Jordana
A Pousada da Serra ficava num elevado –exatamente no ponto mais alto da Rua Undici – tinha uma das vistas mais bonitas de Nuovo Campo.
Era o meu novo endereço.
– Daqui é possível ver toda a cidade – disse a anfitriã, de sotaque italiano forte. – Não é lindo?
De fato, a visão era espetacular.
Não havia muro que circundasse o terreno, o que dava àquele lugar ares europeus. Dois pavimentos, enchidos de quartos, banheiros, salas, cozinhas, subiam do baldrame oculto por um jardinzinho de flores, subiam pelas paredes em enxaimel, de tijolos aparentes extremamente firmes e marrons. O cedro avermelhado desenhava as esquadrias que, timidamente, coadjuvavam o imponente conjunto de águas do telhado germânico avermelhado contadas em uma dúzia já com as mansardas singulares e proporcionais – uma réplica de edificação alemã sem falhar em nenhum detalhe.
O primeiro impacto foi de estranhamento: a cidade era praticamente uma réplica de uma città italiana e aquela edificação se destacava pela arquitetura alemã.

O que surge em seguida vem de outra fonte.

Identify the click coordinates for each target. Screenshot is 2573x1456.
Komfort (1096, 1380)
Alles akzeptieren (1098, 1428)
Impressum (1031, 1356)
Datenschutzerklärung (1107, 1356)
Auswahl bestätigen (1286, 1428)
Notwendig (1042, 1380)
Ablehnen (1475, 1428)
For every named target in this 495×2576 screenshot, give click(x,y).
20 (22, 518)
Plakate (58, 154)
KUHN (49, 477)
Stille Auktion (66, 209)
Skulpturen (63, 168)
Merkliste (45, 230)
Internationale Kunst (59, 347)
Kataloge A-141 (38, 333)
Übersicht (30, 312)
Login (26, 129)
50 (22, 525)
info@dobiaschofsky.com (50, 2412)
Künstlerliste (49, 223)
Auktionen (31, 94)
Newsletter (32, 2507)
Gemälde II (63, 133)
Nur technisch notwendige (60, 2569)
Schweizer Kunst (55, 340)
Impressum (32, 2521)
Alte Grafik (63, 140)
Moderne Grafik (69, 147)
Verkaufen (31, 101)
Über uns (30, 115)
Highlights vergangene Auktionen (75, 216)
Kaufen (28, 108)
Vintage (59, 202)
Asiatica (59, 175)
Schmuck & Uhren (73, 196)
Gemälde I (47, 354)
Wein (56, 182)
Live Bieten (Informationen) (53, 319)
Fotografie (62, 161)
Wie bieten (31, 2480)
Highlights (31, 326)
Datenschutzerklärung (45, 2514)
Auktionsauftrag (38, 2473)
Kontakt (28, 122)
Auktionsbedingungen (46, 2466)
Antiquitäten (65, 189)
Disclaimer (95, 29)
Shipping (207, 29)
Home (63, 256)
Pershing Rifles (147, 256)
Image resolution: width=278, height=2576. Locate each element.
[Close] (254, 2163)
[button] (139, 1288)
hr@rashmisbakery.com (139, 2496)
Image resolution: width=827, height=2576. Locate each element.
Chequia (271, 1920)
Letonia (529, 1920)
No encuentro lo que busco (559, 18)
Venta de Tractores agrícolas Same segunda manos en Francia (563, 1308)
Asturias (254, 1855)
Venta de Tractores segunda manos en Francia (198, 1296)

Mas fiquei calada.
Os pilotis dispostos em ordem extremosa davam ao alpendre um conforto de passagem. O tubo da chaminé começava na parede do térreo, externamente, rompia o telhado e subia bem, elevando-se alinhadamente até topar com a linha imaginária de igual altura que a cumeeira.
– Há sempre um aparelho de ar-condicionado para estragar qualquer fachada – brincou a dona da pousada. – Aqui nunca faz calor, mas você sabe... cliente exige tudo, até o que não precisa.
– Entendo – respondi, com um sorriso amarelo.
A relva se aquecia, e já não era amanhecer.
Havia geado na noite passada e a piscina estava suja, cheia de gelo derretendo.
O vento frio era de cortar a alma.
– Conheça a Bia – disse a anfitriã, excitada, apontado para uma cadelinha. – Esta é minha cadela. É uma beagle. Sempre espera pelos hóspedes no jardim, ao lado dos morangueiros.
Bia era linda, de raça pura, adorável. De pé, nas quatro patas retesas, torcia-se para aquentar-se no colo da senhora. Fui informada que o animalzinho já andava pelos nove anos de idade. De olhos profundos, ligeiros, preguiçosos, temperamentais, era a atração do lugar.
Me abaixei para brincar com ela. Aquelas orelhas macias, castanhas, eu gostava de olhar, bem como o traço delineado que começava no meio da cabeça, correndo, fininho, pelo meio da face e espalhando-se pelo focinho a dois dedos do nariz, fechando num semicírculo que findava sob o lábio inferior. Abaixo da nuca, entre a cabeça marrom e a garupa preta com alguns fragmentos brancos e dourados, estendia uma listra branca que, na altura do lombo, cabia minha mão espalmada, mas descia-lhe pelo braço, cobria-lhe todo o ventre, virilhas, até os jarretes pela parte dos pés; as coxas eram marrons, a cauda até a metade acastanhada e a ponta branquinha como a neve.
Adentramos o local. Uma sala espaçosa recebia a todos: móveis antigos e lustrados, belos tapetes espalhados com decência. Alguns hóspedes – na maioria, idosos – liam o jornal naquela hora.
Não fosse pela mesa da secretária – uma moça de cabelo muito loiro, de sorriso simpático e infantil, que atendia o telefone, marcava as reservas, anotava os pedidos dos hóspedes, eu podia pensar estar entrando numa casa de família comum, e não em uma pousada.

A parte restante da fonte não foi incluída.